I strolled back to the Speight shelter or – the more aptly named – meat locker. I whistled as I did so, not a care in the world. I liked this life; it was easy to figure out what needed to be done. I didn’t need to rely on anybody or anything else in this world. Just pack food in the gullet and the rest would take care of itself, it really was that simple. It was with that happy thought I descended back down the set of stairs to the large door.
“Miss me?” I yelled. “I’ve been gone for hours, you guys could have left!”
“Fuck off,” wafted out from a female voice.
“Oh, Yorley, is that the best you have?” Then I slammed my five-pound hammer against the door with all the power I could muster. “Oh fuck,” I said, staggering back, “that was friggin’ loud. Holy shit, how bad was that in there?” I asked laughing. “I bet your fillings came loose!” The entire steel structure was still vibrating as I brought the hammer back down. Screams of confusion and crying children were the next sounds I heard.
It was after a good hour or so of slamming the dinner bell that I spoke. “I bet you guys are trying to cover your ears or shove stuff in them! Won’t work!” I shouted. “You see, what happens is that the noise is conducted through the bones in your head and then into your ear drum, completely circumventing the ear canal…so it doesn’t really matter. You could shove lead down there and you’d still hear this!” I gonged again.
“Fucking stop it!” Yorley screamed.
I gonged again and waited until the vibrations stopped. “Send one person out and I will.”
“Fuck you, Tim,” she said softly.
“Oh…you’re defiant now, but I can do this for days. I wonder what you’ll be like tomorrow morning when I make the same offer. Hell, you’ll probably come out yourself.”
“Fuck you, Tim,” she repeated.
I answered with a gonging.
I gave control of my left arm over to Hugh while I zoned out. He was pretty good, but he had the rhythm of a white guy. His beats were so random I thought he was tackling jazz. Next thing I knew, sunlight was streaming on my face and Hugh was still entertaining our guests.

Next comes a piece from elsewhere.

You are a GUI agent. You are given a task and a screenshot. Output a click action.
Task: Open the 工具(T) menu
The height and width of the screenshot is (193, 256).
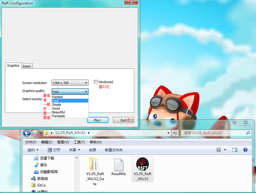point(79,142)
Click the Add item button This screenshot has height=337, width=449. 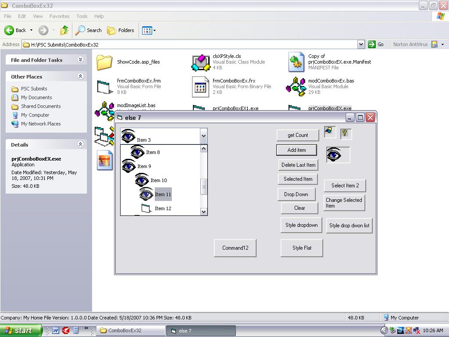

“Maybe we should speed this process up a little bit,” I told him as I stood, my left arm swung out and smacked into the concrete wall. “You can probably stop now, Hugh. Hey! How’s it going in there?”

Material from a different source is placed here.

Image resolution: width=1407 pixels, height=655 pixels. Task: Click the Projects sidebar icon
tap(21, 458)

“Please stop,” Mr. Speight’s voice begged. “You’re killing us.”
“Well duh,” I told him.
“Please…for the sake of my kids.”
“Why don’t you come out as a ‘piece’ offering?”
He went silent.
“Not very altruistic of you, Mr. Speight. They are your kids, after all. All this noise must be doing some serious damage to their little ears. And that’s not even mentioning what it’s probably doing to your wife with her skull injury and all. Man, it probably feels like I’m banging this thing directly on her head every time it hits. You could stop all of this if you just came out.”
“Why did you ever let me go?” he replied. I think he was sobbing.
“How else was I going to figure out where you hid my little Yorley? Who knew you could take such a beating?”
“All you want is Yorley?” he asked, maybe a flicker of hope lining his question.
“Sure,” I responded, then added much quieter, “for now.”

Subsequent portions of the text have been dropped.